Mención aparte es hablar de Jordi Pujol, quien fuera Presidente de la Generalitat durante más de 20 años. Él, su mujer y todos sus hijos, amparándose en ese “sentimiento catalán” que fomentaba también el secesionismo, amasaron una fortuna de más de cinco mil millones de dólares con negocios por medio mundo, incluido México. Claro, así cualquiera es catalán y separatista.
La mayoría de los ciudadanos catalanes quieren seguir perteneciendo al Estado español. Pero estos personajes intentan arrinconar al Gobierno de Mariano Rajoy y están dispuestos a realizar una consulta para saber si Cataluña se separa o no de España. Además, quieren celebrarlo en los próximos meses.
Aunque no sea vinculante el problema, está encima de la mesa. Ése es el gran problema del presidente Mariano Rajoy.
Cuando estamos buscando la creación de los Estados Unidos de Europa, a pesar de los enormes problemas por los que atraviesa el Viejo Continente; cuando el mundo cada vez se mueve más en bloques, a pesar de las reticencias de Donaldo Trump; cuando hemos entendido que todos somos en función de la globalización, el intento de separación de Cataluña con respecto al Reino de España no supone más que un anacronismo. Parecen más bien ideas vetustas, trasnochadas, con olor a naftalina, que una idea moderna de lo que es la búsqueda de un supra Estado.

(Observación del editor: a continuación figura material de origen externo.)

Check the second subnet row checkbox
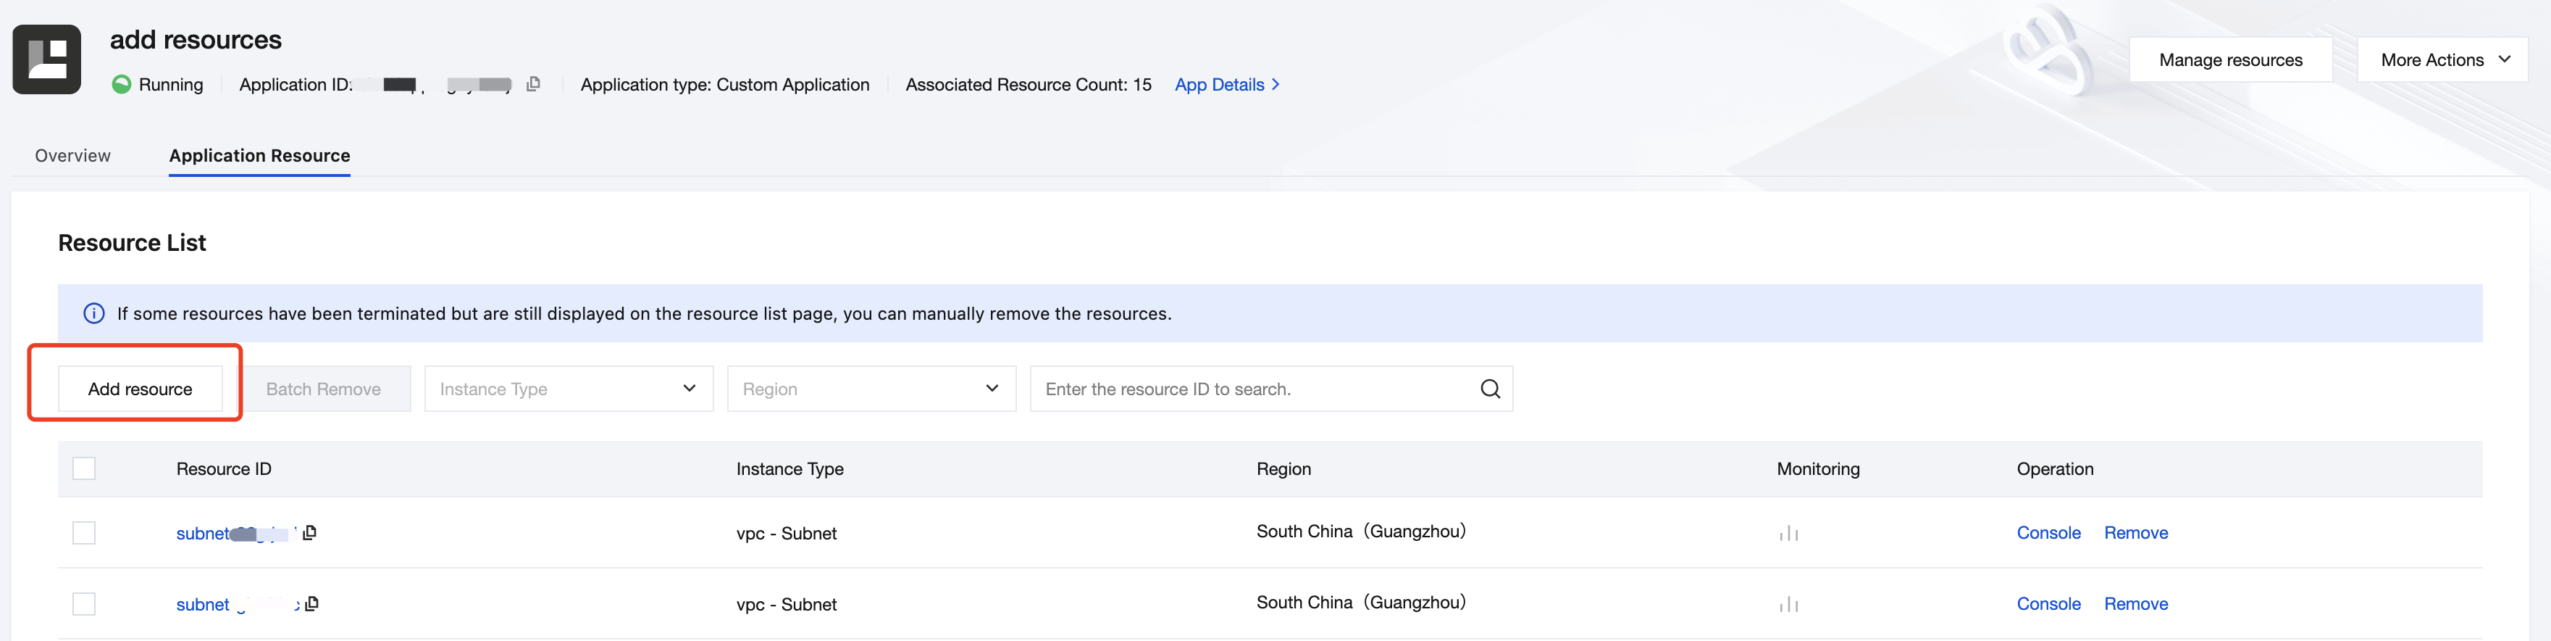Viewport: 2551px width, 641px height. 84,604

Si logran hacer el referéndum, que, por cierto en varias ocasiones el Tribunal Constitucional ha dicho que es ilegal, volverán a darse cuenta de que la mayoría de los catalanes no quieren la independencia.
Y algo más, si tanto quieren el referéndum, deben consultar a todos los ciudadanos españoles ya que, hasta donde sé, Cataluña sigue formando parte de España. Pero en fin, aquí cada loco con su tema y muy especialmente esos pocos enajenados que viven en la idea de que uno puede sobrevivir por sí solo.